**Text shown**
-- BEGIN --

Residential Burning

Can I Burn……

.… tumbleweeds blown onto my property?

Windblown tumbleweeds that have been blown onto your property can be burned during an approved burn day if you are inside the Urban Growth Area (UGA). However, only wind-blown tumbleweeds can be burned.

… tumbleweeds that are growing on my property?

If the tumbleweeds are growing on your property, you cannot burn them in place.

You may want to consider an alternative to burning such as mulching, mowing, or composting. However, you may also want to try to control the weeds before they become a problem by mowing or using a commercial herbicide.

… in a woodstove, fireplace, or barbecue?

At the present time, in the City of Pasco and Franklin County, there are no restrictions on when you can use your woodstove, barbecue, or fireplace. However, you must burn properly to minimize the impact of smoke on your neighbors. Also, you cannot burn in your fireplace or woodstove if the State of WA issues a Level 2 restriction (stagnant air) warning unless it is your only source of heat.

-- END --

**Task requirements**
[A] Translate this sentence from the residential burning text into Spanish: "If the tumbleweeds are growing on your property, you cannot burn them in place."
[B] Reproduce word for word the stretch of the residential burning text from "Residential Burning" through "can be burned.".

**Data supplied**
-- BEGIN --

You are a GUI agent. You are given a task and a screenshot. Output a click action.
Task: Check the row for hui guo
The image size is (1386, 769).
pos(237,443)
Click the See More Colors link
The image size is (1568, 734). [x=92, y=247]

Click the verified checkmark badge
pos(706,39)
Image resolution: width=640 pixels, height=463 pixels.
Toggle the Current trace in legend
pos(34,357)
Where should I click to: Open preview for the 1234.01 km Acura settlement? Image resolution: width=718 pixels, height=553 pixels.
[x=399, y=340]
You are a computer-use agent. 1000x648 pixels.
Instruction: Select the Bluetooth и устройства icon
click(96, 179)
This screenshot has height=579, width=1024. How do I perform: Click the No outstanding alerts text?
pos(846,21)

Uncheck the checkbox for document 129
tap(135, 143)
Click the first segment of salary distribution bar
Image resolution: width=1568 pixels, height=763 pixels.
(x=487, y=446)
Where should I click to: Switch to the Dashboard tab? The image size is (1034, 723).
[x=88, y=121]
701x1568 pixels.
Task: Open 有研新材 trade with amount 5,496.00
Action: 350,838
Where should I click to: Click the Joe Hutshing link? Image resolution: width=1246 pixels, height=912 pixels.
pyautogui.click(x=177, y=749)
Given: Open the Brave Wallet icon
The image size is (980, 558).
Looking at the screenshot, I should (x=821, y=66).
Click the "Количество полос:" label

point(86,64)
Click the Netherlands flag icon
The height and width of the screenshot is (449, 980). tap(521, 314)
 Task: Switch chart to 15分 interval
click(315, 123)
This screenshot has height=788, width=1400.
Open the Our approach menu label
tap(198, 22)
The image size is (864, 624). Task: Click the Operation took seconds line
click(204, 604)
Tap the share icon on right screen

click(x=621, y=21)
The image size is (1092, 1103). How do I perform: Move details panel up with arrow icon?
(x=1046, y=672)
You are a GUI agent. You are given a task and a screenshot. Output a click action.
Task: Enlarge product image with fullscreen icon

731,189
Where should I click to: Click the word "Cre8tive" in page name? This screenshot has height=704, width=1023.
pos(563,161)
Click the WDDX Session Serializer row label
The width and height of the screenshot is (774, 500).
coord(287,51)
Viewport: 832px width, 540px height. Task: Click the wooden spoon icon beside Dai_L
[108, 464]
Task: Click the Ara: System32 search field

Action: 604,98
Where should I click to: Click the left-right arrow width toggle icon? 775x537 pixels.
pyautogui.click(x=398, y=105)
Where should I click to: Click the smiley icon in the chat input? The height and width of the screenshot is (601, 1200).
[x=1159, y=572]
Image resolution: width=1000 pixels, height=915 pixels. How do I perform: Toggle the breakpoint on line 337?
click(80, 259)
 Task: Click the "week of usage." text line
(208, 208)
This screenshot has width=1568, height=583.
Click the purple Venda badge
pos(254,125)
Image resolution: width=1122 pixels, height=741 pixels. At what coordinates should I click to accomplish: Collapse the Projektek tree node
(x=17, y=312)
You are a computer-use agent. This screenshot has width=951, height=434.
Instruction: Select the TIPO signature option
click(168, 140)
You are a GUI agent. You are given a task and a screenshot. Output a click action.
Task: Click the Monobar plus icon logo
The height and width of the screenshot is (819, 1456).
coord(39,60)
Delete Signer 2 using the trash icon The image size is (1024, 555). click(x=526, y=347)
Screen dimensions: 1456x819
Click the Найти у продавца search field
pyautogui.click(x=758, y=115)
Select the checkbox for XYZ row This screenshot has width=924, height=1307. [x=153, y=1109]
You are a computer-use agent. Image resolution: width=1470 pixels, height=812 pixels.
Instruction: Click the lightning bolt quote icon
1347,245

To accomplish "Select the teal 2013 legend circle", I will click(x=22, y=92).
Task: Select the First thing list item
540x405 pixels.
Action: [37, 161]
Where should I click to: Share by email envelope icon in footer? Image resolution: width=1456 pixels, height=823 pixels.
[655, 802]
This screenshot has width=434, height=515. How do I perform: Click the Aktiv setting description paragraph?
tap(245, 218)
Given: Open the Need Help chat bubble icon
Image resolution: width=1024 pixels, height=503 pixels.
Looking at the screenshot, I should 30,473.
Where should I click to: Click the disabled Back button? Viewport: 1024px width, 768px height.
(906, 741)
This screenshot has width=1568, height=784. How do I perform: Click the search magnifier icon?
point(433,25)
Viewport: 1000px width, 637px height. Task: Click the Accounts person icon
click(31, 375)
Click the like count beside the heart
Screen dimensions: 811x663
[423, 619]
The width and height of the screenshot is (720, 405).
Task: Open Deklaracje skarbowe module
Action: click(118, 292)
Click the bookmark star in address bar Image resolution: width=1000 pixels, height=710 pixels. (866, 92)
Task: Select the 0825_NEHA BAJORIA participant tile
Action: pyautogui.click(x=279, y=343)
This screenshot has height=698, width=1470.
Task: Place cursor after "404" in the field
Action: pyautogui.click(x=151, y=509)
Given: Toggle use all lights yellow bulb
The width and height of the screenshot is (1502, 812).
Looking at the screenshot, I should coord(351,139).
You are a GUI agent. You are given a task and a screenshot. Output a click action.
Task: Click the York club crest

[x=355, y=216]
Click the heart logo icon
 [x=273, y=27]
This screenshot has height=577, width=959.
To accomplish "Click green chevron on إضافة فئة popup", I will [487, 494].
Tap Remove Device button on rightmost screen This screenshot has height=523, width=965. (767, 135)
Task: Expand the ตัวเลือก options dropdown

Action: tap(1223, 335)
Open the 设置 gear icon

-- END --

**Answers**
[A] Si las plantas rodadoras están creciendo en su propiedad, no puede quemarlas en el lugar.

[B]
Residential Burning

Can I Burn……

.… tumbleweeds blown onto my property?

Windblown tumbleweeds that have been blown onto your property can be burned during an approved burn day if you are inside the Urban Growth Area (UGA). However, only wind-blown tumbleweeds can be burned.